As this man walked home from work that night, he described how everything around him on the busy London street was completely black. He recalled how as the cars drove towards him on what was a dark night, he didn’t have any perception of their headlights shining. He was literally in a ‘dark place’. His story illustrates how people’s neurophysiology can be altered by their state of mind. He literally couldn’t perceive light around him; a strong example of the mind-body interaction. The evidence shows that in order to attempt suicide, a person has to be in a neurological state where they can override their own survival instincts. Some experts have likened this state to other preventable acute medical states, such as hypoglycaemia in a diabetic. And if we knew someone was about to become hypoglycaemic, we would try and prevent it. Why is suicide different? Well maybe it’s partly about the stigma that surrounds mental health. It can be hard for people to reach out for help, for fear of judgement, and it can be hard to reach out to those in need because we might be unsure about what to say. In reality, what you say matters less than how you say it. And saying anything, is often less important than just listening. You don’t need a magic wand, just a genuine desire to listen without judgement and some knowledge about sources of help. If you’re worried about saying the wrong thing, this 3 minute video is useful.
If someone is in an acute suicidal crisis, they need emergency help. The situation will dictate exactly what form this takes, for example whether they require an ambulance, attendance at an emergency department or contact with a crisis team that they’re known to. In less urgent situations, a person should be encouraged to see their GP, another primary care professional such as a practice nurse, or a mental health team if they’re already known to them. Primary care tends to be the ‘gatekeeper’ for more specialist mental health support.
One article I read by a suicide attempt survivor describes a suicide attempt as a ‘freak accident’ where several factors have to align for suicide to happen. These might be a reduced resilience for emotional suffering (perhaps due to mental ill-health, substance abuse, extreme and prolonged stress or a bereavement), a trigger event, and the means to end their life. ‘Interruption’ or alleviation of any of these factors, might be enough to help a person through their darkest time.
If you have mental health first aiders in your organisation, they can be a great source of information and support. Mental health first aiders we’re trained to be able to spot the potential signs and risk factors for suicide as well as knowing where to sign-post to. If you'd like to find out more about getting some mental health first aid training for your organisation, get in touch.
Additionally we have some wonderful charities in the UK offering support to those in emotional distress.

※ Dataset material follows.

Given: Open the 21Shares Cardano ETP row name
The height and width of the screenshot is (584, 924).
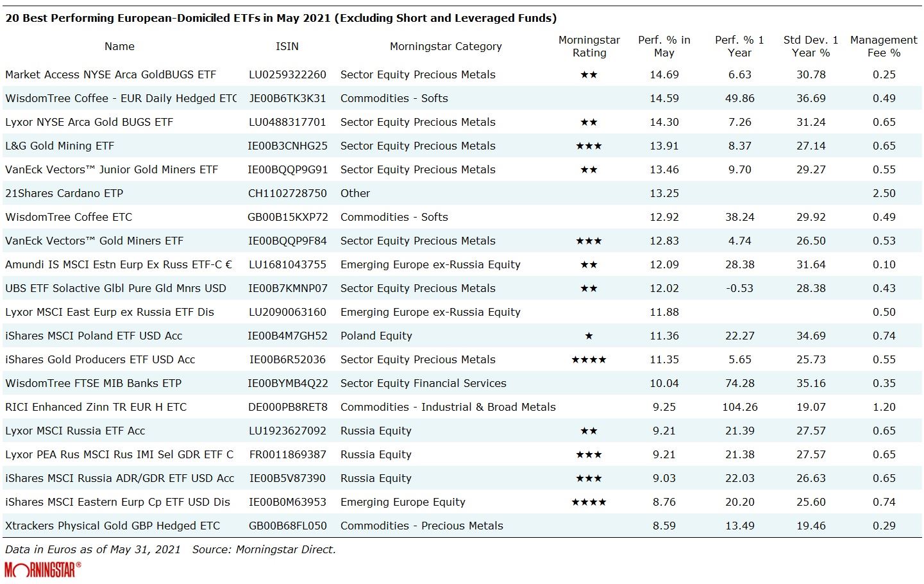Looking at the screenshot, I should [x=64, y=193].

These include:
§ Samaritans offer a 24-hours a day, 7 days a week support service. Call them FREE on 116 123. You can also email firstname.lastname@example.org
§ Papyrus is a dedicated service for people up to the age of 35 who are worried about how they are feeling or anyone concerned about a young person. You can call the HOPElineUK number on 0800 068 4141, text 07786 209697 or email email@example.com
§ C.A.L.M.: National helpline for men to talk about any troubles they are feeling. Call 0800 58 58 58.
Remember, you don’t need to be an expert to help save a life.